第8章 螺旋記憶ー従兄妹
俺の言葉を聞いて、俯いていた羽奏がゆっくりと顔を上げて、
「っつ!!!」
ボロボロと涙を零して、俺の腕を掴んだ。
「じゃあ、光ちゃんの足頂戴よ!!
私のためなんかに光ちゃんがバレーやんなくていい!そんなのいらない!!」
目覚めたばかりの羽奏が掴んだ腕に力なんて無いようなもので、痛くなんかないけど、羽奏の泣き顔のせいで痛い。
ガシャァン!
思わず一歩下がったら、点滴棒にぶつかって倒してしまった。
「光ちゃん!!!」
倒れた点滴棒にぶつかった花瓶が割れて、破片が俺の足を掠る。
ツゥ、と細く垂れた血の赤に動揺したのは俺ではなく羽奏で、真っ青な顔で俺に手を伸ばしてくる。
「大丈夫ですか?」
看護師さんが音を聞きつけてやって来て、倒れた点滴棒と割れた花瓶を見つけて片付けを始める。
「光ちゃん、あの、ごめん、わたし、」
狼狽える羽奏に手を伸ばそうとして、傷口を押さえた際の血が付いていることに気がついて、結局手は引っ込める。
「俺は大丈夫だから気にすんな。

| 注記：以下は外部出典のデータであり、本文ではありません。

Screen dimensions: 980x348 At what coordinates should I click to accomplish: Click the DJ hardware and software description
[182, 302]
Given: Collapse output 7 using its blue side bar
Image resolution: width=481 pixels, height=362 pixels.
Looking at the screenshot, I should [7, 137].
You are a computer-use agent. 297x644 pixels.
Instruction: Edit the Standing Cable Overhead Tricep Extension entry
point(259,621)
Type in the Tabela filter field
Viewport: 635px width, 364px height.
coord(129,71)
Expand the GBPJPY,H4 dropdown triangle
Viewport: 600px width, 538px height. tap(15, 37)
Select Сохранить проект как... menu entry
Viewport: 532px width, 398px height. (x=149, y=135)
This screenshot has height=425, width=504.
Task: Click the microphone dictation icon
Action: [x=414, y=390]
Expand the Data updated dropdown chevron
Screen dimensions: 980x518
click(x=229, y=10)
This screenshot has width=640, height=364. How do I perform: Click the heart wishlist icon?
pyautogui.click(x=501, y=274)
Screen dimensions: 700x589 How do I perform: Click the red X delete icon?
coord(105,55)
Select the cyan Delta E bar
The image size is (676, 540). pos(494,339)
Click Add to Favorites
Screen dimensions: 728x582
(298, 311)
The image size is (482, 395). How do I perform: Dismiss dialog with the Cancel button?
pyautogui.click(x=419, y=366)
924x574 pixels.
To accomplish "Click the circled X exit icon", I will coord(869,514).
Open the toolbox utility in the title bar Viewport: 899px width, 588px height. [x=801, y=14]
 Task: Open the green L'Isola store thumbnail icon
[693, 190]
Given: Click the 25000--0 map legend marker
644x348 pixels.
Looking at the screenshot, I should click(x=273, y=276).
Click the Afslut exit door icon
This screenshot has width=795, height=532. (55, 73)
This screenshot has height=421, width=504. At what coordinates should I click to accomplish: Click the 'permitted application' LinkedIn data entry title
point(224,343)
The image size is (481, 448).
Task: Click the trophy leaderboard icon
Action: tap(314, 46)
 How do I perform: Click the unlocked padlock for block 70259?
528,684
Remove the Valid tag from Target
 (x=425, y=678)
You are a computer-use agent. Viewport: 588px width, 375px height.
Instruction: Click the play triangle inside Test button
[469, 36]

俺、一旦帰るな」
そう言って俺は、まだ泣いている羽奏を置いて逃げたんだ。
何を言ったらいいのかなんてわからなくて、言えることなんかなくて、足をあげることも、バレーを辞めることも出来ない俺が、羽奏の側に居ていいのかもわかんなくて、
「ごめん、羽奏」
俺はどうしたってバレーから離れられないんだ。
真っ白な廊下に俺の呟きがさみしく響いた。